In snowpits at the 720-acre site in the San Juan Mountains, researchers are trying to better measure the amount of water contained in snowpack and to understand what particles are contained in dust and how they absorb solar radiation to speed snow melt. Ultimately, they hope to incorporate such measurements into hydrologic models to better predict the timing and rate of snowmelt.
“It is totally detective work,” says Rich Reynolds, a senior scientist emeritus at the United States Geological Survey, who analyzes Derry’s samples in an effort to link dust to the region’s deserts based on grain size and mineral content.
“The thing that stunned me in looking at some of these data recently are the variations in dust composition from year to year and place to place,” he adds.
Scientists are trying to discern what causes this variability. Using satellite data, they surmise dust coating Colorado’s mountain ranges frequently originates on the Colorado Plateau, south and west of the Rockies. The Four Corners region, where Utah, Arizona, New Mexico, and Colorado meet, is the epicenter of the current drought.
Deserts like the plateau are not naturally dusty. Most of the area is owned by the federal government, which is required to allow multiple uses like drilling, grazing, and recreation. Soil scientists are working to quantify which activities produce the most dust.
“There is an opportunity to reduce dust coming off the Four Corners, but it’s going to be very challenging, it’s a very large problem,” says Mike Duniway, a research ecologist with the USGS’s Southwest Biological Science Center. “I don’t think analogies to the Dust Bowl are overblown; it’s a similar combination of people and land use activities and weather resulting in large-scale erosion.”
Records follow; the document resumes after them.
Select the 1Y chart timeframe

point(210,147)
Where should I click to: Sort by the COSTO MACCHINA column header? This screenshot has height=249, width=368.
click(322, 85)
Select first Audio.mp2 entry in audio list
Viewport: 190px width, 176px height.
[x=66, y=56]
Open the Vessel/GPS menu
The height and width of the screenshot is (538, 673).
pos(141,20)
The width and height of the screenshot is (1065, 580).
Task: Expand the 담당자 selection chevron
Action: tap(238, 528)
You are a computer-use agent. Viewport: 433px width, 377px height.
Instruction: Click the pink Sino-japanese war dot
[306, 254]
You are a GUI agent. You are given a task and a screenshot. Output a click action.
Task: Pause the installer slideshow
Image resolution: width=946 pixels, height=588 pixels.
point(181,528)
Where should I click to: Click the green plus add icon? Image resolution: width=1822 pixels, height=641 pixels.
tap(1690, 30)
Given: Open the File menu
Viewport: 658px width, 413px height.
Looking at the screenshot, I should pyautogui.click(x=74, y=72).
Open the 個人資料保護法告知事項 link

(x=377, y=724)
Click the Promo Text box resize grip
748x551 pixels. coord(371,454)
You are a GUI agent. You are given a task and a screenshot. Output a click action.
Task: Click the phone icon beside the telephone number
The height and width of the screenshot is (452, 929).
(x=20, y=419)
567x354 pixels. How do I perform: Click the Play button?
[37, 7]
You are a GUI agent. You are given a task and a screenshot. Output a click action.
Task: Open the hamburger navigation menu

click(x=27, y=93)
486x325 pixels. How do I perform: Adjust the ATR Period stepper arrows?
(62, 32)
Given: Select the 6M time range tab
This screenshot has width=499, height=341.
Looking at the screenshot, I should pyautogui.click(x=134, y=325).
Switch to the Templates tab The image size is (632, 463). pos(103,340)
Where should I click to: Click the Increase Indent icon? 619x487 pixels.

Scientists are “on the cusp” of developing models land managers can use to estimate how much earth new development might stir up. This information would be incorporated into environmental studies prior to allowing such uses on federal land.
Duniway and Derry agreed that as scientists try to better understand how to mitigate dust, people who live, work, and play in the desert can make a difference in the amount of soil that ends up on the snowpack each winter. They can do so particularly by sticking to existing roads and curbing their use of all-terrain vehicles and dirt bikes off road in highly sensitive arid areas.
“Tourism in desert areas has really skyrocketed—the highest dust flux ever measured was from an off-road vehicle area near Hanksville, Utah,” said Duniway. “There’s definitely a parallel between how people drive, and where they drive, and dust on snow.”